Taxes

What’s The Difference Between Roth IRAs And Roth 401(k)s – Updated For 2023

Many employers now offer Roth versions of their 401(k) plans. Though many people believe Roth IRAs and Roth 401(k)s (known formally as designated Roth 401(k) plans) are identical, there have been important differences between the two types of retirement plans. But a major difference was eliminated in late 2022 when the law known as SECURE Act 2.0 was enacted.

You know the basic differences between Roth-type accounts and traditional IRAs and 401(k)s. In the traditional accounts, most contributions are either deductible (IRAs) or not included in gross income (401(k)s). Contributions to Roth accounts are included in gross income; you’re contributing after-tax money. Distributions from the traditional accounts are taxed as ordinary income, unless they are distributions of after-tax money. Distributions of income from Roth accounts are tax-free after the five-year waiting period.

But Roth IRAs and Roth 401(k)s aren’t exactly the same. You should know the differences. The knowledge will help you decide whether to open a Roth 401(k) or Roth IRA. It also might influence a decision of whether to keep money in a Roth 401(k) or roll it over to a Roth IRA.

The contribution maximums of the two accounts are different.

The maximum IRA contribution is $6,500 in 2023 with an additional $1,000 catch-up contribution for those age 50 or older. But the maximum deferral to a 401(k), whether Roth or traditional, is $22,500 in 2023 with an additional $7,500 catch-up contribution allowed for those 50 and older.

There’s an income limit for contributions to Roth IRAs. The maximum contribution begins to be reduced for a single taxpayer when adjusted gross income exceeds $138,000 and is reduced to $0 when adjusted gross income exceeds $153,000. For married couples, the phaseout begins at $218,000 and ends at $228,000 of adjusted gross income. There are no income limits for 401(k) contributions.
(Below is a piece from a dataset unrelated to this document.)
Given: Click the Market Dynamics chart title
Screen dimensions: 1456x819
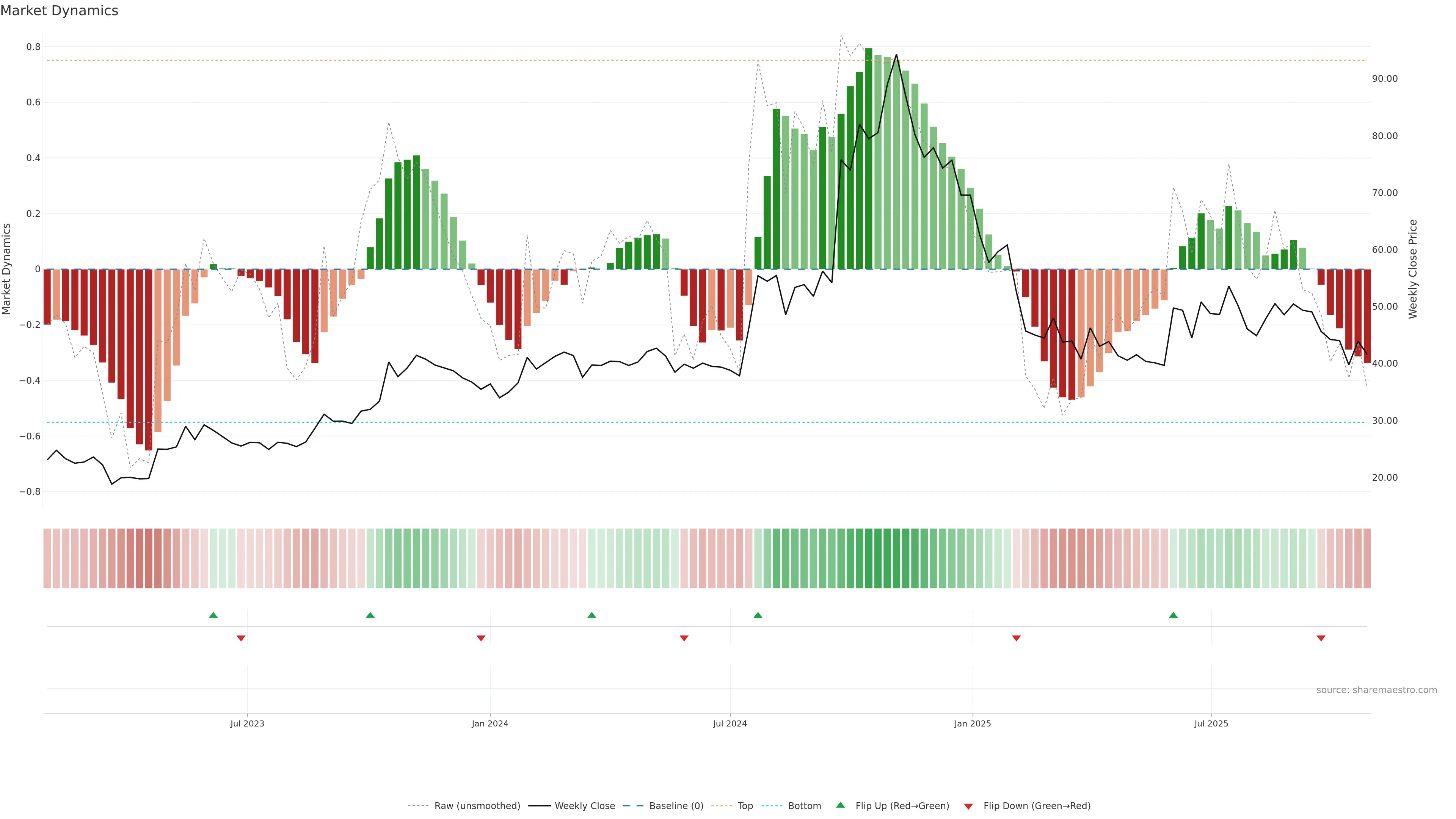Looking at the screenshot, I should click(x=60, y=11).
The SECURE Act 2.0 made an important change to catch-up contributions to employer plans, such as 401(k)s. The catch-up contributions will be treated as Roth contributions after 2023 when made by an employee whose wages from that employer the previous year exceeded $145,000. The amount is indexed for inflation. The treatment applies whether the employee is making contributions to a traditional 401(k) or a Roth 401(k) account.

This means those catch-up contributions will be included in the employee’s gross income for the year.

That change applies only to employer plans, not to IRAs. In addition, it applies only if the plan allows all participants to choose whether catch-up contributions and other elective deferrals will be treated as either traditional contributions or Roth contributions.

Employers can make matching contributions to Roth 401(k)s just as they can with traditional 401(k)s. The maximum of combined employer and employee contributions is the same for both traditional 401(k) and Roth 401(k) accounts, $66,000 or 100% of the employee’s compensation (whichever is lower) in 2023 or $73,500 for those 50 and older.

Before the SECURE Act 2.0, employer-matching contributions to a Roth 401(k) always were of pre-tax dollars. They weren’t included in the employee’s gross income and were placed in a traditional 401(k) account. Distributions from that account were taxed as ordinary income.

The SECURE Act 2.0 allows employer plans to provide an election in which plan participants can choose whether to have matching contributions treated as Roth or traditional plan contributions. The employer doesn’t have to offer this option but is allowed to. The 401(k) has to be amended to allow the option.

Most Roth IRAs can be invested in any publicly-traded investment. But Roth 401(k)s can be invested only in the investment options available through the plan. A Roth 401(k) might have a brokerage window option that allows the account to be invested in almost any publicly-traded investment.

Before the SECURE Act 2.0, there was a major difference in lifetime required minimum distributions (RMDs) between Roth IRAs and Roth 401(k)s. Original owners of Roth 401(k), and Roth 403(b), accounts had to take RMDs during their lifetimes under the same rules as for traditional accounts. This was a major difference between Roth IRAs and employer-sponsored Roth accounts.

After 2023, the RMD requirement for original owners is eliminated for employer-sponsored Roth accounts. They’ll be on par with Roth IRAs. Beneficiaries who inherit Roth IRAs or employer-sponsored Roth accounts still will have to take RMDs.

You can take tax-free loans from a Roth 401(k) under certain circumstances, but you can’t take a loan from a Roth IRA. You can only take distributions from a Roth IRA, and there will be a 10% penalty if it is taken before age 59½ unless you qualify for one of the exceptions.